机器学习方法能通过建立以建筑信息、地震动参数为输入,韧性指标为输出的非线性映射关系,对建筑结构进行抗震韧性评估,但当训练数据规模较大时,其训练过程由于涉及求解大规模逆矩阵致使计算效率低下且极其占用计算机内存.为此,提出基向量引导的支持向量机(basis vectors-guided support vector machines for regression,BVLS-SVMR)模型,从大规模训练样本中提取小规模子样本,并将其映射到高维特征空间里作为基向量,替代大规模原基向量用于建立预测模型.为了验证BVLS-SVMR模型的准确性和高效性,基于9 356个钢筋混凝土(RC)框架(教学楼)抗震韧性的数据,分别与支持向量机(least squares support vector machines for regression,LS-SVMR)模型和传统有限元法(FEM)进行对比.结果表明:BVLS-SVMR 模型的测试集预测精度与LS-SVMR模型的测试集预测精度(决定系数R2)相差0.011,但计算时间是LS-SVMR模型的1/10,是传统FEM的1/21 709;BVLS-SVMR模型能准确且快速地预测教学楼的抗震韧性指标.

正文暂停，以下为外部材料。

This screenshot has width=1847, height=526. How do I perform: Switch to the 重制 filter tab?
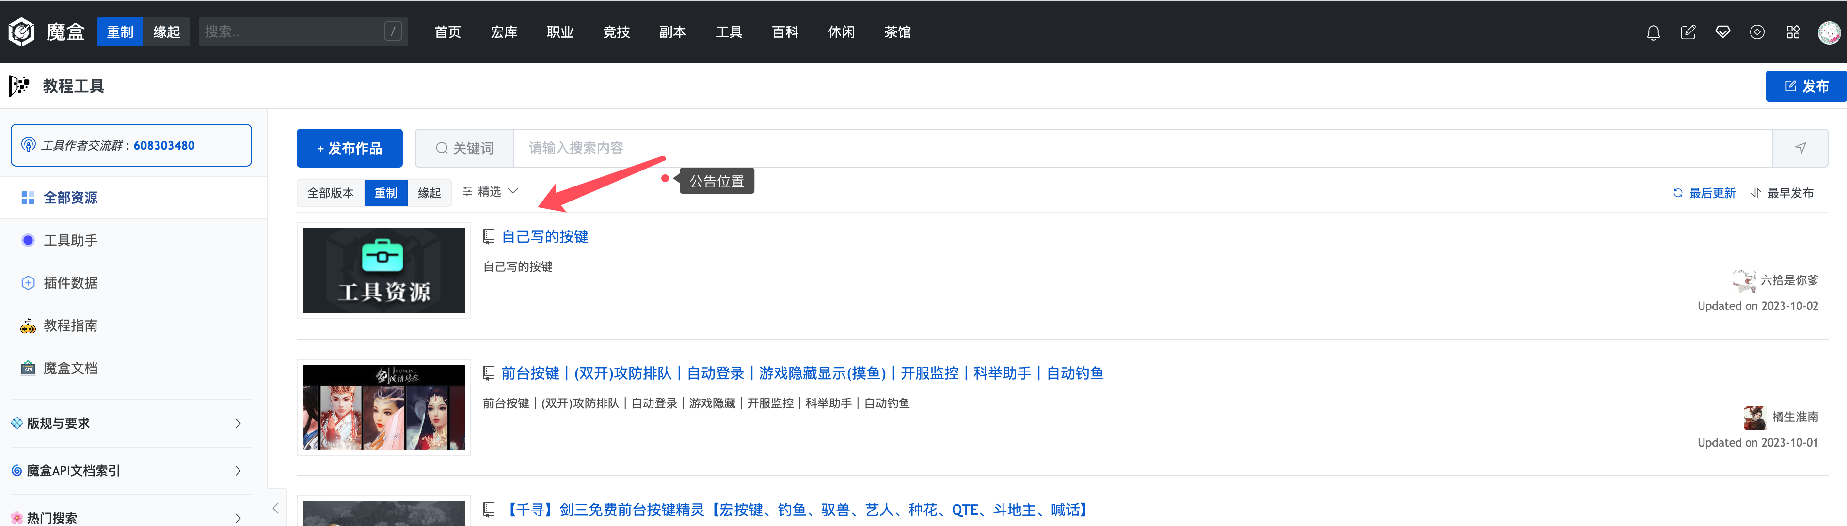tap(386, 192)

Basis vectors-guided support vector machines for seismic resilience assessment of RC frames
Machine learning methods can evaluate the seismic resilience of buildings by establishing a nonlinear mapping relationship between inputs related to building information and seismic parameters and outputs representing resilience indicators.However,large training datasets pose challenges due to the computation of large-scale inverse matrices,leading in low computational efficiency and high memory usage.To address this issue,we propose a basis vector guided support vector machine regression(BVLS-SVMR)model.Replacing the original large-scale basis vectors for building predictive models,this model extracts small-scale sub-samples from large training datasets and maps them into a high-dimensional feature space as basis vectors.To validate its accuracy and efficiency,seismic resilience data from 9 356 reinforced concrete(RC)frame buildings(school buildings)were used.Compared with the support vector machine(LS-SVMR)model and the traditional finite element method(FEM),these results demonstrate the BVLS-SVMR model exhibited a test set prediction accuracy difference of only 0.011 compared to the LS-SVMR model and its computation time was only 1/10 of the LS-SVMR model and 1/21 709 of the traditional FEM.This proves BVLS-SVMR model's ability to accurately and rapidly predict seismic resilience indicators for school buildings.